CIVIL society group, Publish What You Pay, has expressed concern over lack of transparency and accountability in the mining sector and urged the government to stop signing opaque contracts with international conglomerates.
BY VENERANDA LANGA
The civil society group’s co-ordinator, Darlington Chiyambwa, raised the issue at a media briefing in Harare last week.
“We also do not have aggregated data that shows us how much revenue we get in the mining sector,” he said.
“While there are no problems with financial reporting by big multinational companies like Zimplats, the biggest challenge is that there is no financial reporting by joint ventures and one cannot access financial statements of companies like Zimbabwe Consolidated Diamond Company.
“Even the Auditor-General could not get their financial statements for auditing, and there are glaring financial issues with those companies,” he said.
Muyambwa said there was also lack of transparency on community share ownership trusts (CSOTs).
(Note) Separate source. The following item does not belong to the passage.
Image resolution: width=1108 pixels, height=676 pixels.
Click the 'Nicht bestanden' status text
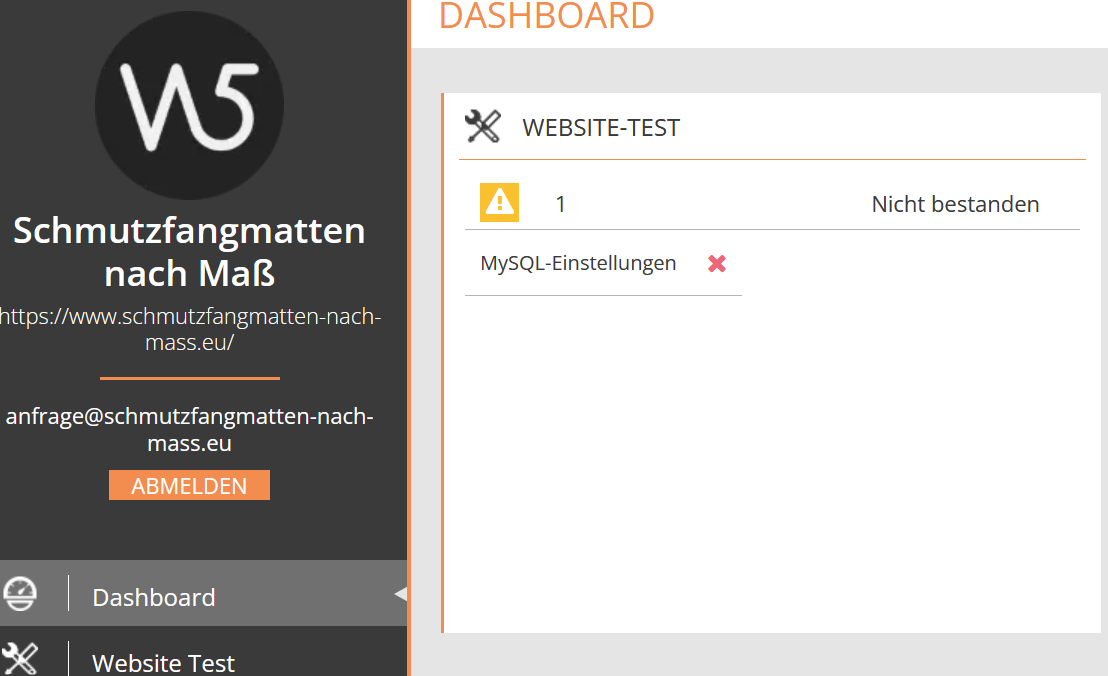[x=955, y=205]
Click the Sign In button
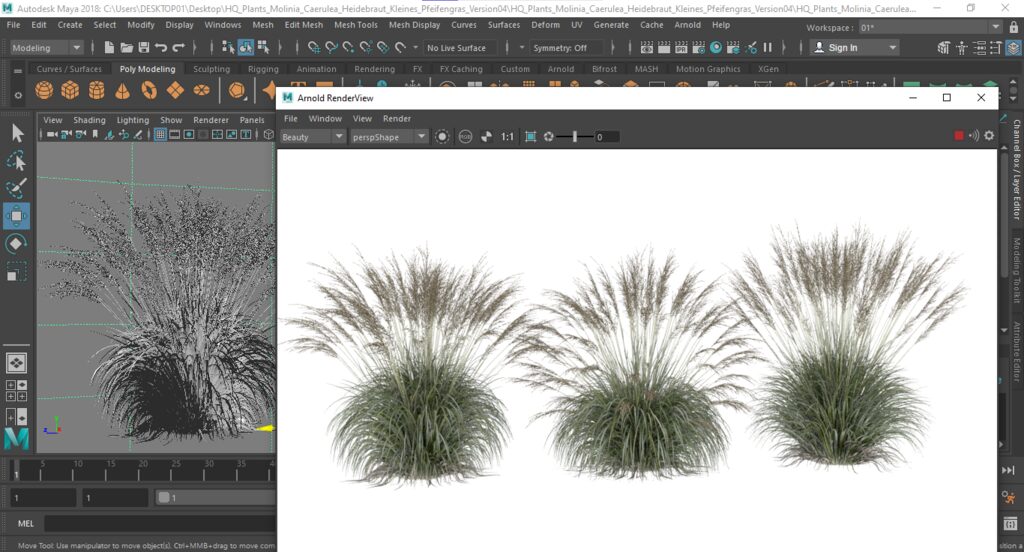This screenshot has width=1024, height=552. 855,48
He cited the example of the Zimunya Marange CSOT, which was initially promised $50 million capital injection by diamond mining companies, before the latter reneged on their pledge.
In 2009, civic society unsuccessfully pushed for a framework to ensure transparency in the mineral sector after realising that the Mines and Minerals Act was silent on the issue.
“We also needed transparency in the quantum and quality of our minerals, but we never got it. There is no exploration, and in Marange there was guesswork and we now hear that alluvial diamonds are finished,” Muyambwa said.
Publish What You Pay is a global campaign centred on transparency and accountability in the mining sector to ensure companies publish what they are paying to government.